Bir sabah erkenden kalkıp İzmir'den Menemen'e Muhammed Esad Erbili hazretlerini ziyarete giden Ömer Faruk Deliktaş, hem bu büyük zatı hem de kabrinin bulunduğu yeri anlatıyor.

'Esad Efendi ve 29 halifesinin kabri şurası'

İzmir, bağrında büyük bir Allah dostunu barındırıyor. Birkaç arkadaşla bu Allah dostunu ziyaret etmeyi kafamıza koyup bir sabah erkenden yola çıktık. İzmir’de metronun uzak yerlere kadar gitmesi bizim gibi arabası olmayanlar için güzel bir imkan. İstikametimiz Menemen… Cumhuriyetin kurucusunun haritadan silin emrini verdiği güzel beldeye, Muhammed Esad Erbili hazretlerini ziyarete gidiyoruz.

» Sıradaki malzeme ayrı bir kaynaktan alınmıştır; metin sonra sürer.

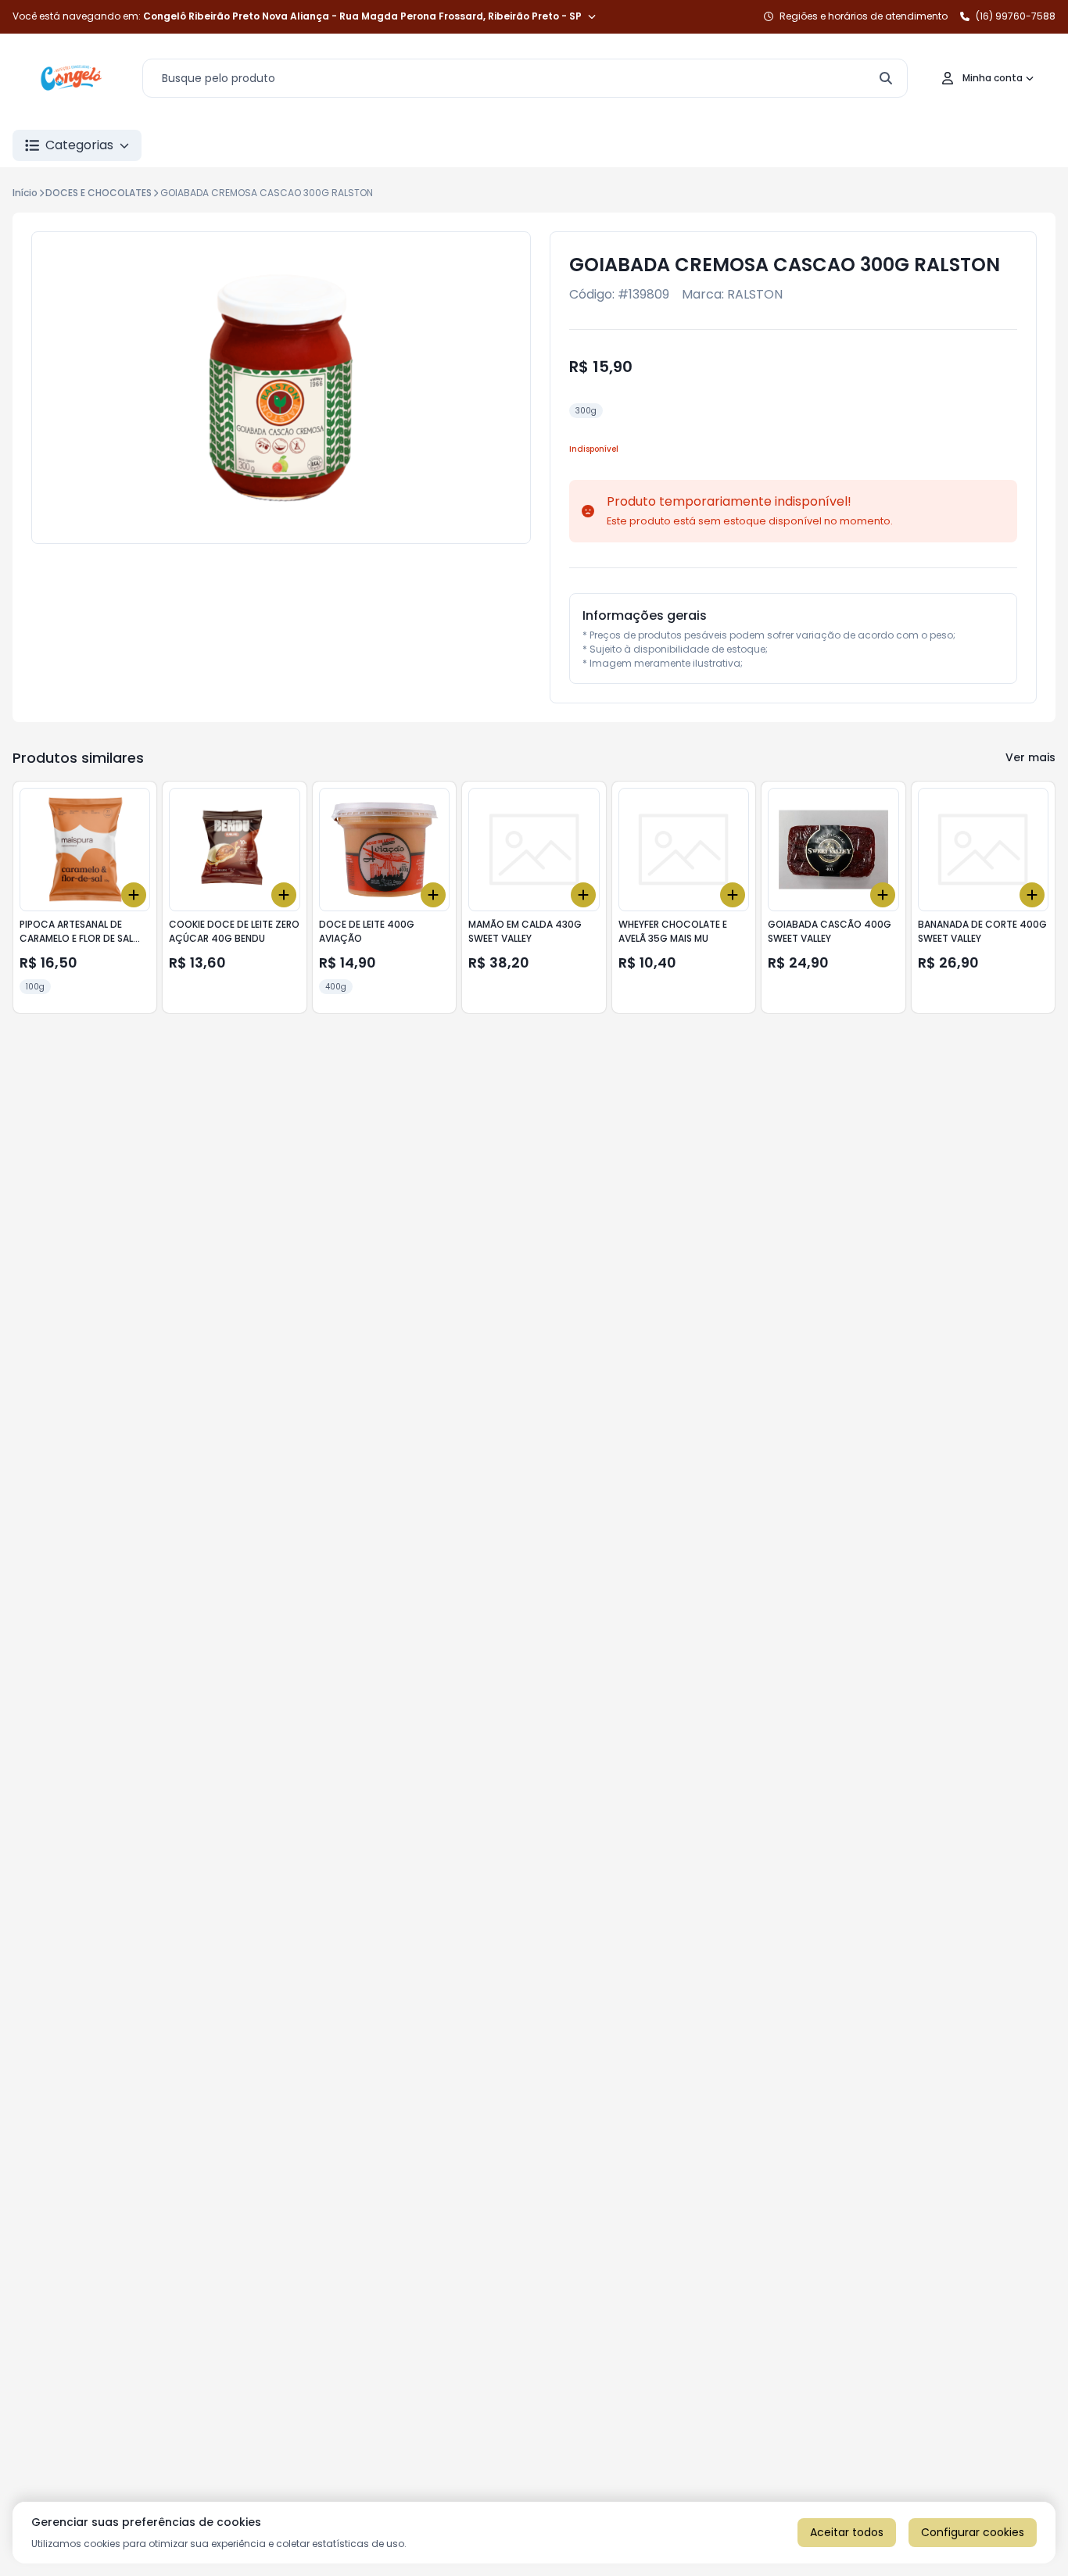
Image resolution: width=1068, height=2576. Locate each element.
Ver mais (1030, 757)
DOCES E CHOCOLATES (98, 192)
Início (25, 192)
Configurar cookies (972, 2532)
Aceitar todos (846, 2532)
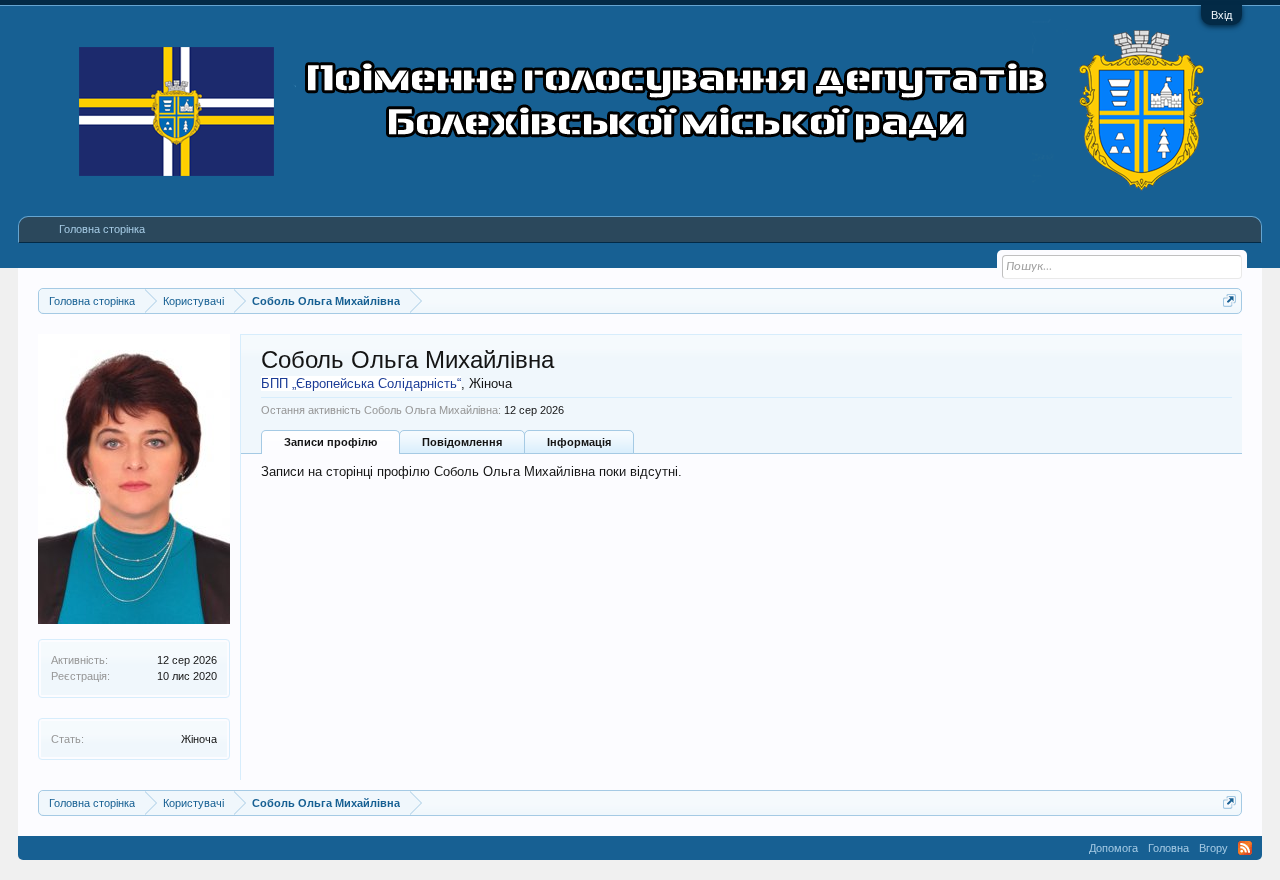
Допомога (1113, 848)
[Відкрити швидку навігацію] (1229, 300)
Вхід (1221, 15)
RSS (1245, 848)
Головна (1168, 848)
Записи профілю (330, 442)
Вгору (1213, 848)
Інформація (579, 442)
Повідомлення (462, 442)
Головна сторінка (102, 229)
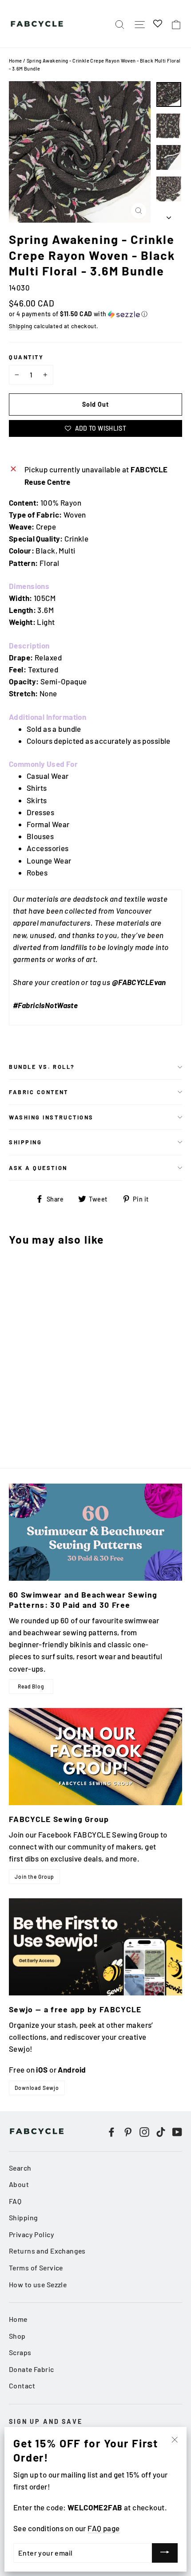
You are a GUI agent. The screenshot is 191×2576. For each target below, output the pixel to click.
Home (15, 60)
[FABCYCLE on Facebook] (111, 2131)
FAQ (15, 2201)
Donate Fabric (31, 2369)
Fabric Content (38, 1092)
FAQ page (103, 2528)
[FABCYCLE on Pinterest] (128, 2131)
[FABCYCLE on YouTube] (177, 2131)
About (19, 2184)
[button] (95, 314)
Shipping (20, 326)
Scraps (20, 2352)
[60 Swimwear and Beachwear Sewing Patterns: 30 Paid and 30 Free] (95, 1532)
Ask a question (38, 1167)
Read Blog (31, 1686)
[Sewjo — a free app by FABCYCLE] (95, 1946)
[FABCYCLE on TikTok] (161, 2131)
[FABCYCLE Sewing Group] (95, 1756)
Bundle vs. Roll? (42, 1066)
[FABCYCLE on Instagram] (144, 2131)
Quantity (26, 357)
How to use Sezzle (38, 2284)
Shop (17, 2336)
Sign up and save (46, 2421)
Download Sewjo (37, 2088)
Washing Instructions (51, 1117)
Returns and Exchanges (47, 2250)
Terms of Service (36, 2267)
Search (20, 2168)
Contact (22, 2385)
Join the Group (34, 1876)
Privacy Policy (31, 2234)
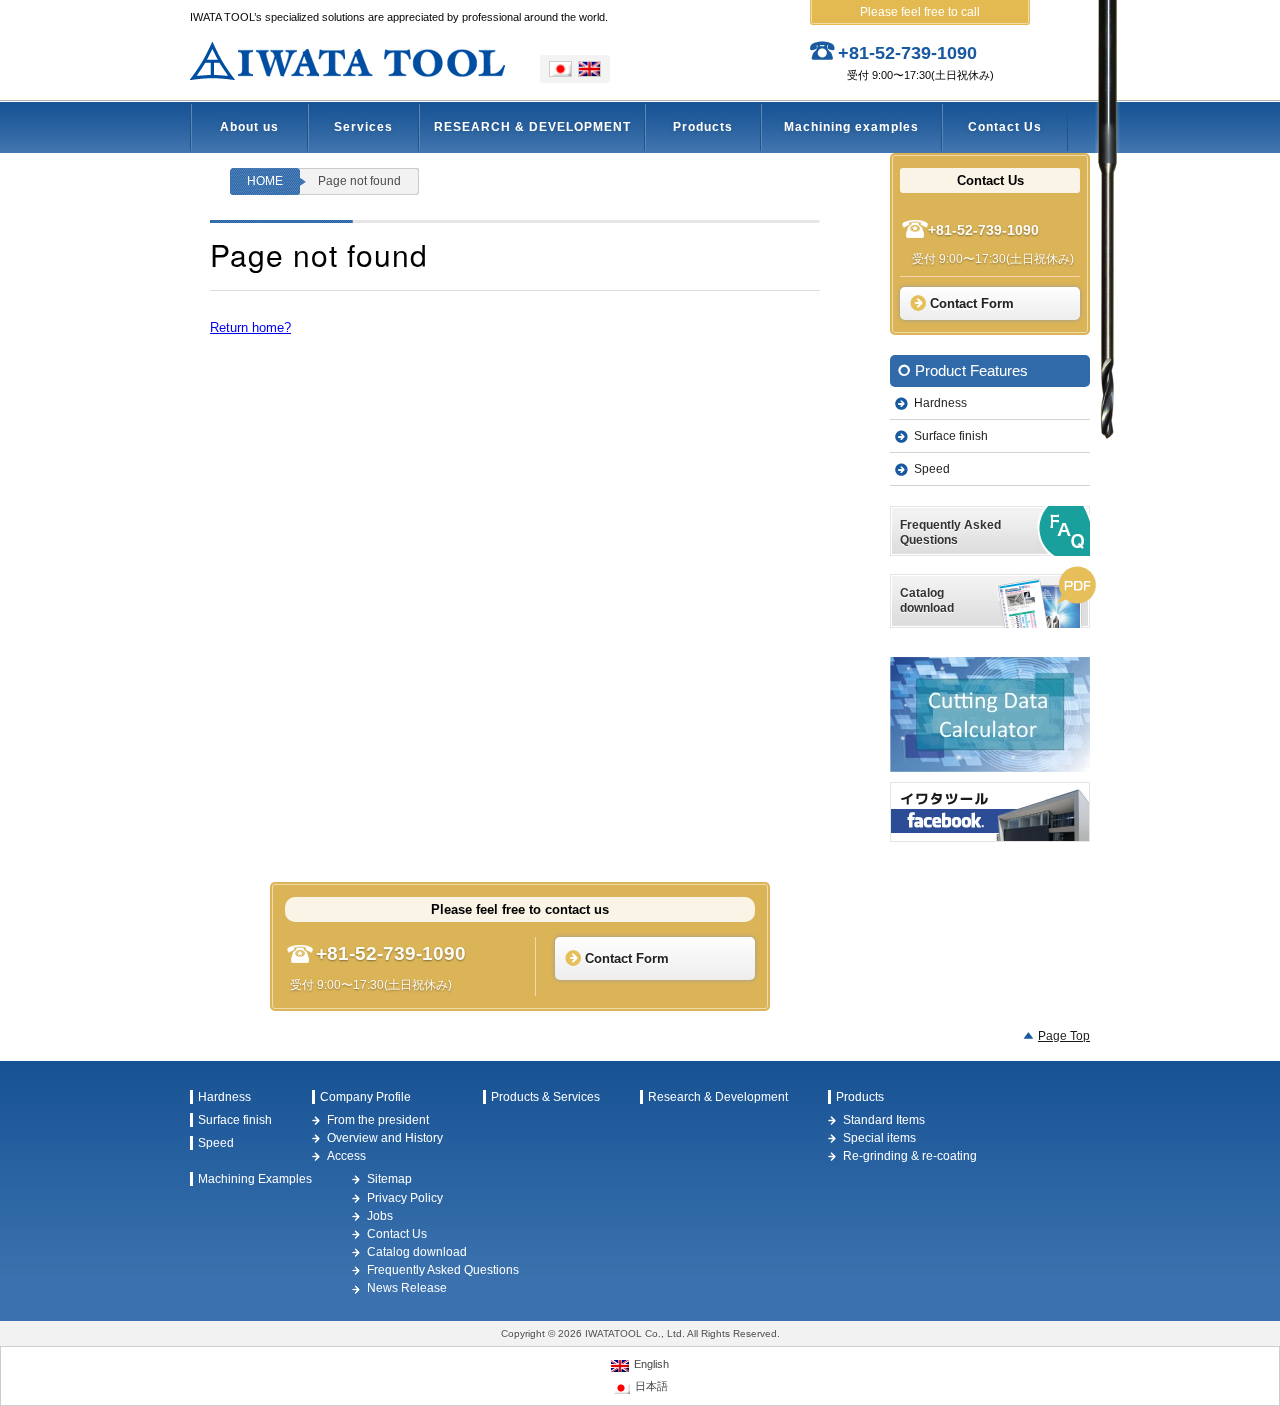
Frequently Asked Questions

Menemen’e ilk defa geldiğimiz için hazretin kabrinin tam olarak nerede olduğunu bilemiyorduk. Birçok kişiye sormamıza rağmen hiç kimseden tatmin edici bir cevap alamadık. Hatta sorduğumuz çiftlerden biri “aa Esad Erbili burada mı imiş; biz burda oturuyoruz ama bilmiyorduk” gibi bir tepki verdi. Evet, yıllarca unutturulmuş bir isim Esad Ebili (k.s). Tevafuken o bölgenin muhtarına rast geldik ve nihayet yolu bize o tarif etti. Sağımızda ve solumuzda askeriyenin bulunduğu bir sokakta ilerledik. İleride bir tabela gördük. Tabelada Kubilay Anıtı yazıyor. Menemen, Kubilay ismi ve askeriye kelimeleri birleşince zihnimde aniden üstad Necip Fazıl’ın Son Devrin Din Mazlumları eserinde anlattığı sahneler canlandı. (s: 129-145) Sükunet ve tefekkür ile yürümeye devam ettik. Ve evlerin ortasında kaybolmuş küçük bir camii… Safa Camii

Bu güzel kokunun kaynağına dikkat et”

Bizler bu camiyi, Esad Efendi hazretlerinin kabrini böyle bulabildik. Peki seneler öncesinde burayı, halifesi bir Allah dostu Mahmud Sami Ramazanoğlu hazretleri, hem de daha o zamanlar Şeyh’in kabrine dair hiçbir alamet olmadan nasıl bulmuşlardı? İzmir’de ikamet eden Doktor Dursun Bey (Sami Ramazanoğlu hazretlerinin İzmir halifesidir.) şöyle anlatırlar: “Sami Efendi bir gün İzmir’i teşrif buyurdular. Ve bize haydi Menemen’e gidelim, Esad Efendi’nin kabrini bulalım dediler. Arabayla Menemen’e gittik, bir müddet gezdikten sonra bir yerde durduk ve arabadan indik. Kendileri biraz ilerledi ve uzun süre dua ettikten sonra 'işte Esad Efendi’nin kabri şurası, 29 halifesi de şurada medfundur' dedi. 'Bu arsayı satın alın ve buraya cami yaptırın' diye emir buyurdular. Arsa satın alındı ve dedikleri yere şu anki Safa Camii yaptırıldı.” (Muhammed Esad Erbili, Hayatı, Eserleri ve Tasavvufi Felsefesi, Vahid Göktaş, s.69)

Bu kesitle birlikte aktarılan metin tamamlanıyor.